• **What to produce**
Transcribe all of the data, leaving nothing out and changing nothing.

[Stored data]
--- START ---
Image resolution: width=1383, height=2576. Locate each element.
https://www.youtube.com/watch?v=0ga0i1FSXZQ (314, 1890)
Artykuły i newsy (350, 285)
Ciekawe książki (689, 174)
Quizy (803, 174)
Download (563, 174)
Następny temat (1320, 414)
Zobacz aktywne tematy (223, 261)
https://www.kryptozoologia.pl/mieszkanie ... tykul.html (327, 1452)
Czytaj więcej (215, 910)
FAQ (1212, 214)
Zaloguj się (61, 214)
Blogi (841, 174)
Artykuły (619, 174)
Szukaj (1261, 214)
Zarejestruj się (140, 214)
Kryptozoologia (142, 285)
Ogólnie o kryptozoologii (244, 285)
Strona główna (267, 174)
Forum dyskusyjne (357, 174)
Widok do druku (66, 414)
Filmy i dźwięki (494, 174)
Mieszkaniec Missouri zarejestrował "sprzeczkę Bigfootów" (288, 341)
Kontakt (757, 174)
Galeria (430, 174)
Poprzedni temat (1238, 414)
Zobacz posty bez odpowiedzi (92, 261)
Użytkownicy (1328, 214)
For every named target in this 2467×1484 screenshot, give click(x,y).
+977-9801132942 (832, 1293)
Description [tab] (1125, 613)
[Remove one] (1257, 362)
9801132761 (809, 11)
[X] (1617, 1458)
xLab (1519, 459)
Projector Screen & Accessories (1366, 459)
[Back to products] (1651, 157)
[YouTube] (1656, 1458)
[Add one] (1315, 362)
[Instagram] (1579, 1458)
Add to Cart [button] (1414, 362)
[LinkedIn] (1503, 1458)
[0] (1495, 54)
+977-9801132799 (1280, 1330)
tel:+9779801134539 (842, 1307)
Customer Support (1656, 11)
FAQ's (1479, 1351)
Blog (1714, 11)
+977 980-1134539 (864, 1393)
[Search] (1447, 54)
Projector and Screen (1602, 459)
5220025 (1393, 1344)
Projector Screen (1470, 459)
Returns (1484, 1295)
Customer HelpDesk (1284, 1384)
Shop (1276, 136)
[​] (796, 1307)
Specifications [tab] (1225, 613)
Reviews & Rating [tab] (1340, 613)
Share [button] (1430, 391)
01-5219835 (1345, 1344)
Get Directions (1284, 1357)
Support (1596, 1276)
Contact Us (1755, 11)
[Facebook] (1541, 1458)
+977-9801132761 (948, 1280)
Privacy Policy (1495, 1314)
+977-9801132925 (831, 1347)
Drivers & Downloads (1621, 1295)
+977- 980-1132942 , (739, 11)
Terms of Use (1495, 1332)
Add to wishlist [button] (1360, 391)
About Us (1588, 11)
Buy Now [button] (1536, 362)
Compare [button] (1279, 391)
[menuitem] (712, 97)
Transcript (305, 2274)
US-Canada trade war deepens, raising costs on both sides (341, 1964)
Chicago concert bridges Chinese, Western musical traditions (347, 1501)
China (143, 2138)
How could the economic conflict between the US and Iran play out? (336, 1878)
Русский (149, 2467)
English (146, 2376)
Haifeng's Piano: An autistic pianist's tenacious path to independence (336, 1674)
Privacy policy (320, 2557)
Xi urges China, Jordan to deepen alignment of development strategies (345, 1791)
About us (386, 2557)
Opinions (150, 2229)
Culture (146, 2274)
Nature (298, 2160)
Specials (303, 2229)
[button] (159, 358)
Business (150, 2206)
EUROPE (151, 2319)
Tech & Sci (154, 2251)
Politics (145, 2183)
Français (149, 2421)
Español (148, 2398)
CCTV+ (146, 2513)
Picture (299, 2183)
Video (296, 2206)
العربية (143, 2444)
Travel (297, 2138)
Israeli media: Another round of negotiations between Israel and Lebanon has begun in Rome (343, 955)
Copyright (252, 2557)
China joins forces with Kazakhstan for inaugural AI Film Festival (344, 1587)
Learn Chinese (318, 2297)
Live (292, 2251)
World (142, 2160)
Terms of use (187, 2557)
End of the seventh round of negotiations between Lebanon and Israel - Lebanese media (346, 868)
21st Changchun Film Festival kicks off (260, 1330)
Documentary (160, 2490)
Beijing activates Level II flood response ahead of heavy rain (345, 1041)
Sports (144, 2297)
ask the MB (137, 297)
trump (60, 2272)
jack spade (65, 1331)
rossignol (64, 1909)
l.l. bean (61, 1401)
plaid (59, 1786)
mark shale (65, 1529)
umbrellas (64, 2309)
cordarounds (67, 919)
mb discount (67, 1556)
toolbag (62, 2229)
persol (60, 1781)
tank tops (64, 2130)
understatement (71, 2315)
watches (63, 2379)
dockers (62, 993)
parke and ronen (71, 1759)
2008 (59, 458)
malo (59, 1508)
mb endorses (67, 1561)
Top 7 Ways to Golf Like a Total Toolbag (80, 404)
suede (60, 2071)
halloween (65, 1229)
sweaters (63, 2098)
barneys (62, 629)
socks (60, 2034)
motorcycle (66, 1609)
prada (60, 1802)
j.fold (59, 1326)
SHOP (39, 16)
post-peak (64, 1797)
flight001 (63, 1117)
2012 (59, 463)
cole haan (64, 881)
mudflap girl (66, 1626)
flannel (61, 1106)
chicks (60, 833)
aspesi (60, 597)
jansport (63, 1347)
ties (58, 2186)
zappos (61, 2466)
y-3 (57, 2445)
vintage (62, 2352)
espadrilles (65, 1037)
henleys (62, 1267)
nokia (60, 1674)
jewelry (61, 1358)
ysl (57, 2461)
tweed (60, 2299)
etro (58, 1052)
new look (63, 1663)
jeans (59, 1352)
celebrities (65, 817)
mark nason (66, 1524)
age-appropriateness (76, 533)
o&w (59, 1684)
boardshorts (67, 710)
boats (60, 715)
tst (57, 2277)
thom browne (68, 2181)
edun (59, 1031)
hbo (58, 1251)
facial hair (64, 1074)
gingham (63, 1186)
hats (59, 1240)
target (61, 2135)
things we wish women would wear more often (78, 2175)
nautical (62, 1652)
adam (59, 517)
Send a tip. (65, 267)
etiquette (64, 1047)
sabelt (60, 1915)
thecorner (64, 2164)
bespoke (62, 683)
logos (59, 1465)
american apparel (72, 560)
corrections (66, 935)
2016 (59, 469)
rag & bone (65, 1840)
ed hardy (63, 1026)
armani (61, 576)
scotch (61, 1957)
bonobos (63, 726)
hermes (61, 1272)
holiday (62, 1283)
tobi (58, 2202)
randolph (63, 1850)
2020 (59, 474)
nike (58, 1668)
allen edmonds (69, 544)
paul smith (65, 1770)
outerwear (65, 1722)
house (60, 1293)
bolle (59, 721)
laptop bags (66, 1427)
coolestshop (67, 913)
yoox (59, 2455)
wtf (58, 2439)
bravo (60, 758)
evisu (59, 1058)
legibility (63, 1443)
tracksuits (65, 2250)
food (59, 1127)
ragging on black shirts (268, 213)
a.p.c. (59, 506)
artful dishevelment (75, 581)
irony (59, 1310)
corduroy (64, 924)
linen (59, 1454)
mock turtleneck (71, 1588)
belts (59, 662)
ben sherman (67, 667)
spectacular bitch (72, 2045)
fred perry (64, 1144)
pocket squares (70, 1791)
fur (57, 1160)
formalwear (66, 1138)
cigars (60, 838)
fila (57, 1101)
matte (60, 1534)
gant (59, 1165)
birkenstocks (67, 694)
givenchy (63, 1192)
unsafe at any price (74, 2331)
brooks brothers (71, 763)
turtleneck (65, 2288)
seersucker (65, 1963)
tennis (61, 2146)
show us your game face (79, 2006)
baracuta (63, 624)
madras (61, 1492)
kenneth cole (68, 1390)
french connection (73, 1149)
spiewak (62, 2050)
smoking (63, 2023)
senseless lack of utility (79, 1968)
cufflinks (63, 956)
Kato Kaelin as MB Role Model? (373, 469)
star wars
--- END ---
• **Problem solution**
Image resolution: width=1383, height=2576. Locate each element.
https://www.youtube.com/watch?v=0ga0i1FSXZQ (314, 1890)
Artykuły i newsy (350, 285)
Ciekawe książki (689, 174)
Quizy (803, 174)
Download (563, 174)
Następny temat (1320, 414)
Zobacz aktywne tematy (223, 261)
https://www.kryptozoologia.pl/mieszkanie ... tykul.html (327, 1452)
Czytaj więcej (215, 910)
FAQ (1212, 214)
Zaloguj się (61, 214)
Blogi (841, 174)
Artykuły (619, 174)
Szukaj (1261, 214)
Zarejestruj się (140, 214)
Kryptozoologia (142, 285)
Ogólnie o kryptozoologii (244, 285)
Strona główna (267, 174)
Forum dyskusyjne (357, 174)
Widok do druku (66, 414)
Filmy i dźwięki (494, 174)
Mieszkaniec Missouri zarejestrował "sprzeczkę Bigfootów" (288, 341)
Kontakt (757, 174)
Galeria (430, 174)
Poprzedni temat (1238, 414)
Zobacz posty bez odpowiedzi (92, 261)
Użytkownicy (1328, 214)
For every named target in this 2467×1484 screenshot, give click(x,y).
+977-9801132942 (832, 1293)
Description [tab] (1125, 613)
[Remove one] (1257, 362)
9801132761 (809, 11)
[X] (1617, 1458)
xLab (1519, 459)
Projector Screen & Accessories (1366, 459)
[Back to products] (1651, 157)
[YouTube] (1656, 1458)
[Add one] (1315, 362)
[Instagram] (1579, 1458)
Add to Cart [button] (1414, 362)
[LinkedIn] (1503, 1458)
[0] (1495, 54)
+977-9801132799 (1280, 1330)
tel:+9779801134539 (842, 1307)
Customer Support (1656, 11)
FAQ's (1479, 1351)
Blog (1714, 11)
+977 980-1134539 (864, 1393)
[Search] (1447, 54)
Projector and Screen (1602, 459)
5220025 (1393, 1344)
Projector Screen (1470, 459)
Returns (1484, 1295)
Customer HelpDesk (1284, 1384)
Shop (1276, 136)
[​] (796, 1307)
Specifications [tab] (1225, 613)
Reviews & Rating [tab] (1340, 613)
Share [button] (1430, 391)
01-5219835 (1345, 1344)
Get Directions (1284, 1357)
Support (1596, 1276)
Contact Us (1755, 11)
[Facebook] (1541, 1458)
+977-9801132761 (948, 1280)
Privacy Policy (1495, 1314)
+977-9801132925 (831, 1347)
Drivers & Downloads (1621, 1295)
+977- 980-1132942 , (739, 11)
Terms of Use (1495, 1332)
Add to wishlist [button] (1360, 391)
About Us (1588, 11)
Buy Now [button] (1536, 362)
Compare [button] (1279, 391)
[menuitem] (712, 97)
Transcript (305, 2274)
US-Canada trade war deepens, raising costs on both sides (341, 1964)
Chicago concert bridges Chinese, Western musical traditions (347, 1501)
China (143, 2138)
How could the economic conflict between the US and Iran play out? (336, 1878)
Русский (149, 2467)
English (146, 2376)
Haifeng's Piano: An autistic pianist's tenacious path to independence (336, 1674)
Privacy policy (320, 2557)
Xi urges China, Jordan to deepen alignment of development strategies (345, 1791)
About us (386, 2557)
Opinions (150, 2229)
Culture (146, 2274)
Nature (298, 2160)
Specials (303, 2229)
[button] (159, 358)
Business (150, 2206)
EUROPE (151, 2319)
Tech & Sci (154, 2251)
Politics (145, 2183)
Français (149, 2421)
Español (148, 2398)
CCTV+ (146, 2513)
Picture (299, 2183)
Video (296, 2206)
العربية (143, 2444)
Travel (297, 2138)
Israeli media: Another round of negotiations between Israel and Lebanon has begun in Rome (343, 955)
Copyright (252, 2557)
China joins forces with Kazakhstan for inaugural AI Film Festival (344, 1587)
Learn Chinese (318, 2297)
Live (292, 2251)
World (142, 2160)
Terms of use (187, 2557)
End of the seventh round of negotiations between Lebanon and Israel - Lebanese media (346, 868)
21st Changchun Film Festival kicks off (260, 1330)
Documentary (160, 2490)
Beijing activates Level II flood response ahead of heavy rain (345, 1041)
Sports (144, 2297)
ask the MB (137, 297)
trump (60, 2272)
jack spade (65, 1331)
rossignol (64, 1909)
l.l. bean (61, 1401)
plaid (59, 1786)
mark shale (65, 1529)
umbrellas (64, 2309)
cordarounds (67, 919)
mb discount (67, 1556)
toolbag (62, 2229)
persol (60, 1781)
tank tops (64, 2130)
understatement (71, 2315)
watches (63, 2379)
dockers (62, 993)
parke and ronen (71, 1759)
2008 (59, 458)
malo (59, 1508)
mb endorses (67, 1561)
Top 7 Ways to Golf Like a Total Toolbag (80, 404)
suede (60, 2071)
halloween (65, 1229)
sweaters (63, 2098)
barneys (62, 629)
socks (60, 2034)
motorcycle (66, 1609)
prada (60, 1802)
j.fold (59, 1326)
SHOP (39, 16)
post-peak (64, 1797)
flight001 (63, 1117)
2012 (59, 463)
cole haan (64, 881)
mudflap girl (66, 1626)
flannel (61, 1106)
chicks (60, 833)
aspesi (60, 597)
jansport (63, 1347)
ties (58, 2186)
zappos (61, 2466)
y-3 (57, 2445)
vintage (62, 2352)
espadrilles (65, 1037)
henleys (62, 1267)
nokia (60, 1674)
jewelry (61, 1358)
ysl (57, 2461)
tweed (60, 2299)
etro (58, 1052)
new look (63, 1663)
jeans (59, 1352)
celebrities (65, 817)
mark nason (66, 1524)
age-appropriateness (76, 533)
o&w (59, 1684)
boardshorts (67, 710)
boats (60, 715)
tst (57, 2277)
thom browne (68, 2181)
edun (59, 1031)
hbo (58, 1251)
facial hair (64, 1074)
gingham (63, 1186)
hats (59, 1240)
target (61, 2135)
things we wish women would wear more often (78, 2175)
nautical (62, 1652)
adam (59, 517)
Send a tip. (65, 267)
etiquette (64, 1047)
sabelt (60, 1915)
thecorner (64, 2164)
bespoke (62, 683)
logos (59, 1465)
american apparel (72, 560)
corrections (66, 935)
2016 (59, 469)
rag & bone (65, 1840)
ed hardy (63, 1026)
armani (61, 576)
scotch (61, 1957)
bonobos (63, 726)
hermes (61, 1272)
holiday (62, 1283)
tobi (58, 2202)
randolph (63, 1850)
2020 (59, 474)
nike (58, 1668)
allen edmonds (69, 544)
paul smith (65, 1770)
outerwear (65, 1722)
house (60, 1293)
bolle (59, 721)
laptop bags (66, 1427)
coolestshop (67, 913)
yoox (59, 2455)
wtf (58, 2439)
bravo (60, 758)
evisu (59, 1058)
legibility (63, 1443)
tracksuits (65, 2250)
food (59, 1127)
ragging on black shirts (268, 213)
a.p.c. (59, 506)
artful dishevelment (75, 581)
irony (59, 1310)
corduroy (64, 924)
linen (59, 1454)
mock turtleneck (71, 1588)
belts (59, 662)
ben sherman (67, 667)
spectacular bitch (72, 2045)
fred perry (64, 1144)
pocket squares (70, 1791)
fur (57, 1160)
formalwear (66, 1138)
cigars (60, 838)
fila (57, 1101)
matte (60, 1534)
gant (59, 1165)
birkenstocks (67, 694)
givenchy (63, 1192)
unsafe at any price (74, 2331)
brooks brothers (71, 763)
turtleneck (65, 2288)
seersucker (65, 1963)
tennis (61, 2146)
show us your game face (79, 2006)
baracuta (63, 624)
madras (61, 1492)
kenneth cole (68, 1390)
french connection (73, 1149)
spiewak (62, 2050)
smoking (63, 2023)
senseless lack of utility (79, 1968)
cufflinks (63, 956)
Kato Kaelin as MB Role Model? (373, 469)
star wars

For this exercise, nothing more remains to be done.